Who the fuck is this person? you think with disgust as you read my apathetic reaction to Steely Dan’s performance at Ruth Eckerd Hall. You find yourself compelled to school me on my apparent lack of knowledge, compose an angry response listing all the reasons I am wrong, berate my abilities as a journalist and my failure as a music critic overall. WHAT THE FUCK DO YOU KNOW AND WHY THE FUCK SHOULD I CARE? you conclude in all caps so I can’t ignore your ire. I can almost hear your self-righteous click of “Submit Comment” button.

You have a valid point. Who the fuck am I and why does my opinion matter so much more than those other idiots who came before me who you also thought were chattering out of their asses?

I am a near-native who’s covered all aspects of Bay area culture for Creative Loafing for nearly six years. While I never aspired to be the paper’s music editor, my love of music eventually and naturally led me to write about it, to attempt to put those intangible moments of joy and sorrow to paper and describe the seemingly indescribable, to relay a sound or a feeling or a mood or a texture with words, to try and offer an objective look at something inherently subjective, something based on experiences and background and taste and even my mood at any given time. I’ve been writing and listening to music for a long time. I don’t pretend to know everything but I approach all music with an open mind and a willingness to build upon what I already know.

But convincing you I’m not a musical moron isn’t the point of this introduction. My real intention is to share a little about who I am and where I’m coming from, both as a person and a writer, and to try and put you at ease.

# # # # # # #

### Set task
In the music critic's introduction, the writer never aspired to be the paper's music editor. According to the text, why did the writer still come to write about music? These entries have no connection to the text.

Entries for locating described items
# # # # # # #

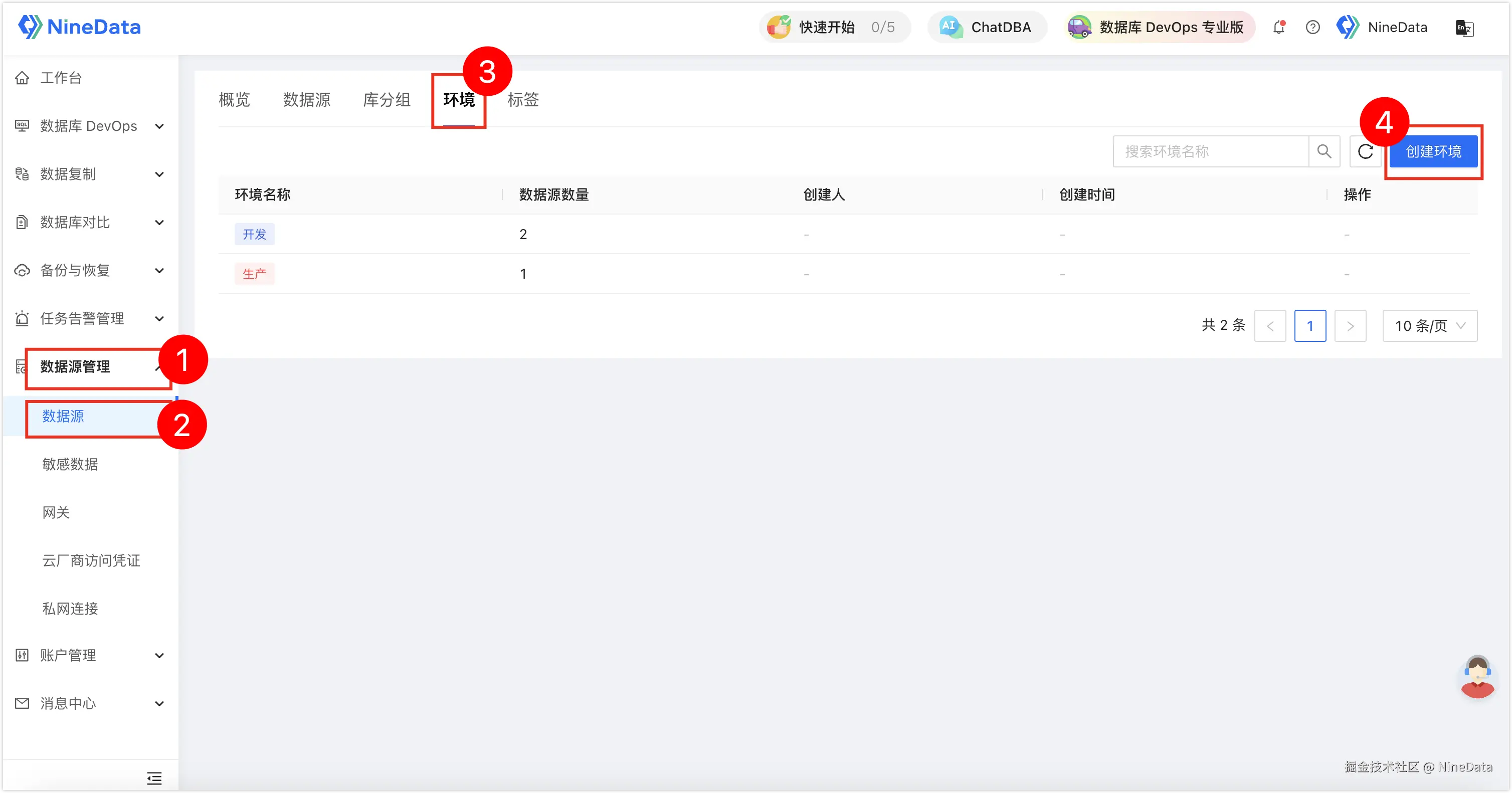Image resolution: width=1512 pixels, height=793 pixels.
Task: Open the 10 条/页 page size dropdown
Action: (1430, 326)
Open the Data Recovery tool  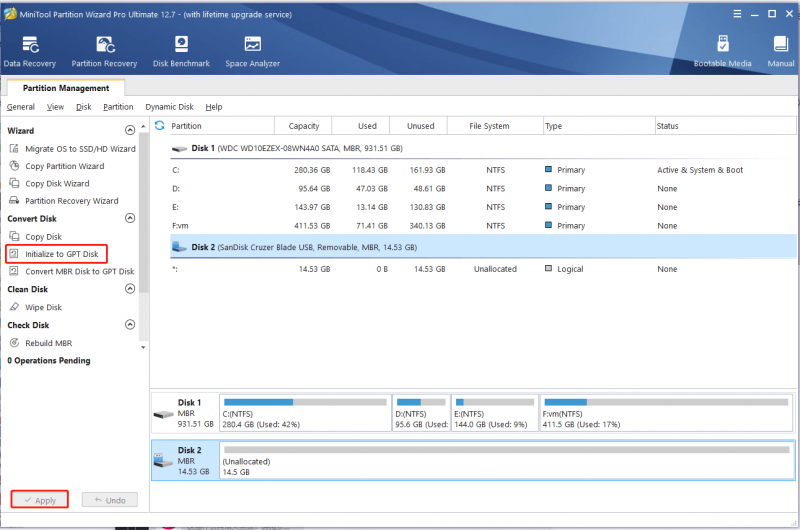(30, 52)
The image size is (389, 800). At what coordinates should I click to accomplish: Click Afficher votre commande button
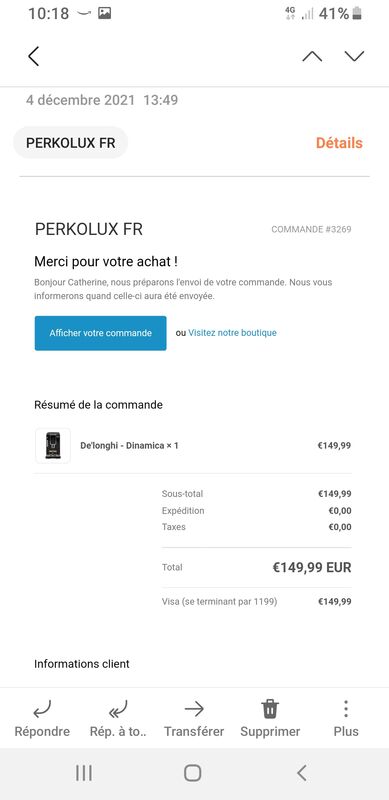pyautogui.click(x=101, y=333)
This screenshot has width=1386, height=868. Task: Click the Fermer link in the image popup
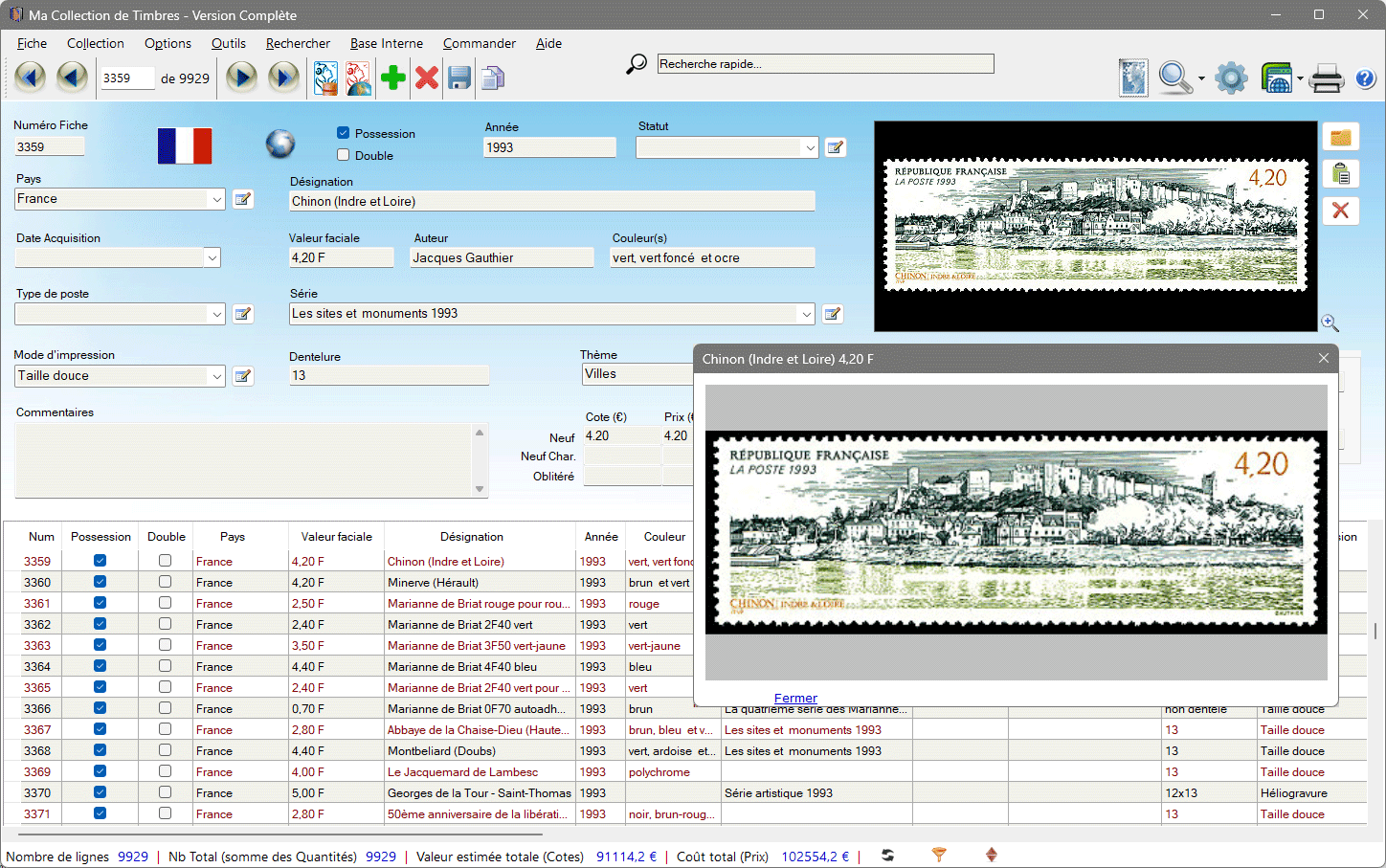(795, 698)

# # # # # # #

### Solution to the exercise
The writer's love of music eventually and naturally led to writing about it. The writer wanted to put moments of joy and sorrow into words and describe what seems indescribable.